Delayed Alternation Task
Rats were trained on the delayed alternation test of spatial working memory in a T-shaped maze. They were first adapted to handling and to eating treats (highly palatable miniature chocolate chips) on the maze prior to cognitive training. In this task, the rat was placed in the start box at the bottom of the ‘T’. When the gate was lifted, the rat proceeded down the stem of the maze to the choice point. On the first trial, rats were rewarded for entering either arm, but for each subsequent trial, were rewarded only if they chose the arm that they had not visited in the previous trial. Between trials, they were picked up and returned to the start box for a prescribed delay period. The choice point was cleaned with alcohol between each trial to remove olfactory clues (scent trails) often used by rodents to mark their previous locations. Successful performance of this task requires many operations carried out by the PFC: the rats must update and maintain the spatial information over the delay period for each trial, resist the distraction of being picked up and carried to the start box, and use response inhibition to overcome the tendency to repeat a rewarded action. The delay period was adjusted for each rat, such that they were performing at a stable baseline of 60–80% before drug treatment, thus leaving room for either impairment or improvement in performance. Rats were tested by experimenters who were highly familiar with the baseline behaviors of each individual animal, but blind to drug treatment conditions.

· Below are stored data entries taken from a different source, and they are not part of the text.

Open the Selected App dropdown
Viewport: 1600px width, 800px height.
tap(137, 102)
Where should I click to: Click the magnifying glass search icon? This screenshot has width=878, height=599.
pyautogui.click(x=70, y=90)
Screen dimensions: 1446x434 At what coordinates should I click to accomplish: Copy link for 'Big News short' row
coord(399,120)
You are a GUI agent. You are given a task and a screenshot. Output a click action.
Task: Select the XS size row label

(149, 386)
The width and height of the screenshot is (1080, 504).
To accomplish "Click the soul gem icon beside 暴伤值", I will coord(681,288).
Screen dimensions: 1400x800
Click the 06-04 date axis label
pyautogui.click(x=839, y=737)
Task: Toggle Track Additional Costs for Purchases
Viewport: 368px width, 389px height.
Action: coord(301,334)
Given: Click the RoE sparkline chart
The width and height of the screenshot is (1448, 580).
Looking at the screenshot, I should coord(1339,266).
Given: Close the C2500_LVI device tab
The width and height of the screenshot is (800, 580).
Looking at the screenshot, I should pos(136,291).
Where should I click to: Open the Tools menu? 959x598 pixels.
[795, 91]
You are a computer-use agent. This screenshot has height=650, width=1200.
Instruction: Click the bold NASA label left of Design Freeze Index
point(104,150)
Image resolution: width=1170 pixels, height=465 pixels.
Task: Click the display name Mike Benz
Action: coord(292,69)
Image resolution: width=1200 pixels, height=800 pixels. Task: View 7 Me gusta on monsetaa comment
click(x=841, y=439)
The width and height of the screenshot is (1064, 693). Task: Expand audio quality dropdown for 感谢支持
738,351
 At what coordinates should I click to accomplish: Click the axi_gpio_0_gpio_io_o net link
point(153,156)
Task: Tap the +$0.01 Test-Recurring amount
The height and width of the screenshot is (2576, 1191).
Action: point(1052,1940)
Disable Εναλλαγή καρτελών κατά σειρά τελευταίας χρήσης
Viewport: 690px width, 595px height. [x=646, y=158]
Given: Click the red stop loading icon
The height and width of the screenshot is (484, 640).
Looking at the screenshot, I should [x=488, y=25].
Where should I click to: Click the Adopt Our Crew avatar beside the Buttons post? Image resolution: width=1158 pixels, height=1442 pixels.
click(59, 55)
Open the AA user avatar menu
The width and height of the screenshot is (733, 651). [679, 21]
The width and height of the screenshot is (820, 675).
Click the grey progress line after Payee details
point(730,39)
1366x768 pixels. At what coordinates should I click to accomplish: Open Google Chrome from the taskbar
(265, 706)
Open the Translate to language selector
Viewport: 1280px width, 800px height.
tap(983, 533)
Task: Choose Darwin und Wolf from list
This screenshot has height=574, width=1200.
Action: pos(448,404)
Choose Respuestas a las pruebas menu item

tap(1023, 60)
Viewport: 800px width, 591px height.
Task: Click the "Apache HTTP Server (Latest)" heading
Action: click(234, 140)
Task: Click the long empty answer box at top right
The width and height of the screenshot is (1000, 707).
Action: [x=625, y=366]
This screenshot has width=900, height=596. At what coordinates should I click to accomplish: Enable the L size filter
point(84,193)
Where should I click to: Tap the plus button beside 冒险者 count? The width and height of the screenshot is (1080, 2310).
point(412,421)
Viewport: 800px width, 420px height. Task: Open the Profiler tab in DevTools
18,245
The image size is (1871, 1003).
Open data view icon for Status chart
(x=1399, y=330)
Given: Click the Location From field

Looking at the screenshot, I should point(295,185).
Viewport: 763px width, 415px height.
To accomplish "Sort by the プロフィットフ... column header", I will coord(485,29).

Rats were observed for any potential differences in normative behavior (e.g. grooming, distracted sniffing), physical appearance, or physiological functioning (e.g. defecation/urination).
Surgery and Drug Infusions into mPFC
Following training on the delayed alternation task, rats underwent aseptic stereotaxic surgery, under ketamine+xylazine anesthesia with metacam analgesic pretreatment, to implant cannula aimed just above the prelimbic mPFC (AP: +3.2 mm; ML: ±0.75 mm; DV: -4.2 mm). Details of the surgical procedure and post-surgical treatment can be found in [12]. After rats had fully recovered from the surgery, they were adapted to the infusion procedure to minimize stress. Once stable baseline performance was re-established, rats received intra-PFC infusions of vehicle vs. drug (0.5μl per side) over 5 minutes; performance was assessed 10 min after the infusion by a researcher unaware of the drug treatment conditions. There was at least a one-week washout between drug infusions.
Statistical Analysis
GraphPad Prism Version 8 was used for statistical analysis. Two-tailed Student’s t test (parametric) or unpaired two-tailed Kolmogorov-Smirnov-test (non-parametric) was used for single comparisons between two groups. Other data were analyzed using two-way ANOVA with Bonferroni correction (parametric). All data were expressed as mean ± SEM, with statistical significance determined at p values < 0.05. In details, *Indicates p < 0.05; **p < 0.01; ***p < 0.001; ****p < 0.0001 in all figures.